ECEESPE2025 ePoster Presentations Adrenal and Cardiovascular Endocrinology (170 abstracts)
1Health World Hospital, Endocrinology, Durgapur, India; 2Gouri Devi Medical College And Hospital, Durgapur, India
JOINT2147
Introduction: The main goals of evaluating an incidentally detected adrenal mass, termed adrenal incidentaloma (AI), are to characterize the lesion as benign or malignant based on imaging characteristics, and to determine its functionality based on hormone secretion. Non-contrast computed tomography(NCCT) scan is the intial investigation of choice. Washout percentages following intravenous contrast administration are useful in certain cases. A comprehensive endocrine assessment is crucial to rule out hormone secretion abnormalities (e.g. Pheochromocytoma, Cushing syndrome, Primary Hyperaldosteronism). Tumours smaller than 4 cm and with non-contrast attenuation values under 10 HU often do not require long-term follow-up. Management is tailored to clinical presentation and associated comorbidities.

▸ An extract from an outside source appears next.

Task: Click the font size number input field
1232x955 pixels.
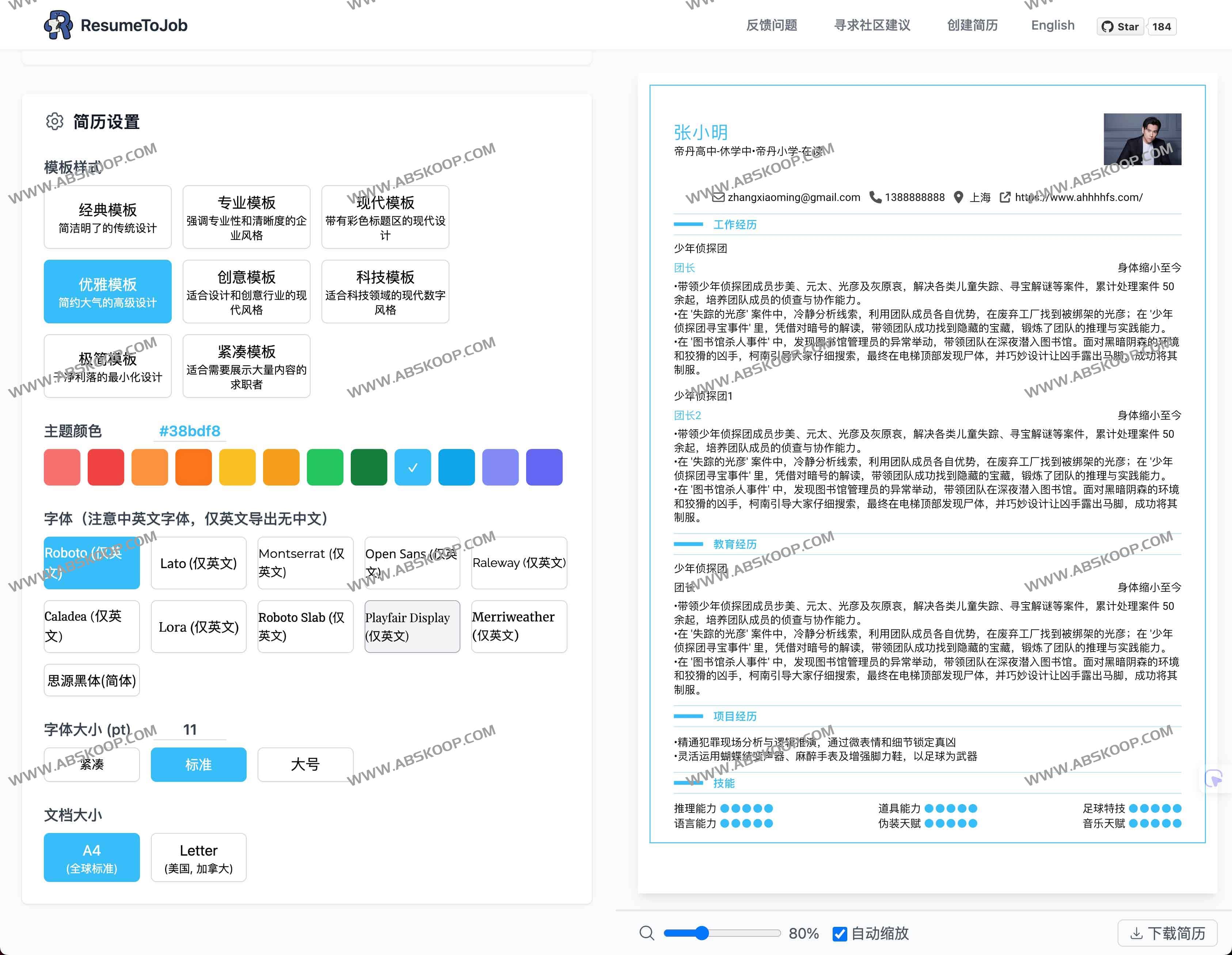Action: [x=190, y=729]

Case Details: A 59-year-old male known case of uncontrolled type 2 diabetes and hypertension presented to the emergency department with a diabetic foot ulcer over right great toe, diffuse abdominal pain, and vomiting. After initial stabilization with iv fluids, empirical antibiotics and insulin for glycemic control, he was planned for surgical debridement. CECT Abdomen revealed cholelithiasis and a right adrenal adenoma. Further, during the hospital stay, the patients condition deteriorated with sudden shortness of breath, drowsiness, and desaturation, necessitating intubation. Suspecting pulmonary embolism, thromboprophylaxis with IV heparin was initiated, though a CT pulmonary angiogram ruled out embolism. Post-intubation, the patient developed hypotension for which he was placed on inotropes but still maintained low blood pressure. Keeping in mind the clinical profile, an adrenal CT protocol was performed, and it revealed adrenal hemorrhage. Hormonal evaluation confirmed an adrenal crisis. Steroid replacement therapy was started. His condition gradually improved and underwent successful toe amputation.
Hba1C | 12.1 |
CBC | Hb-9, tc-24000, platelet-1.6 lakh |
Na+ | 120mEq/L |
K+ | 5.6mEq/l |
Cortisol (AM) | 1.04 ug/dl |
ACTH | 208 pg/ml |
ECG | Sinus tachycardia |
ECHO | Normal LV Function |
Trop I | High |
24 Hour urinary metanephrines | Normal |
USG w/a- | Cholelithiasis |
Urine C/s | Candida Albicans |
Wound Pus c/s | Acinetobacter Baumanni |
CECT Abdomen | Right Adrenal Adenoma (34mmx20mm), baseline HU - 30 |
CT Adrenal Protocol | Adrenal Nodule (30x 20mm) , homogenous fluid with attenuation value of 14 HU, possibility of resolving adrenal hemorrhage |
CT Pulmonary Angiogram | Normal |
Renal Function Test / LFT | Normal |
Conclusion: Although adrenal incidentalomas rarely present as adrenal crisis, critically ill patientsparticularly those with infection, sepsis, or septic shockmay develop this life-threatening condition. Prompt clinical recognition and targeted hormonal evaluation are essential for the early diagnosis and treatment of adrenal crisis, which can be a potentially lethal but treatable complication in ICU settings.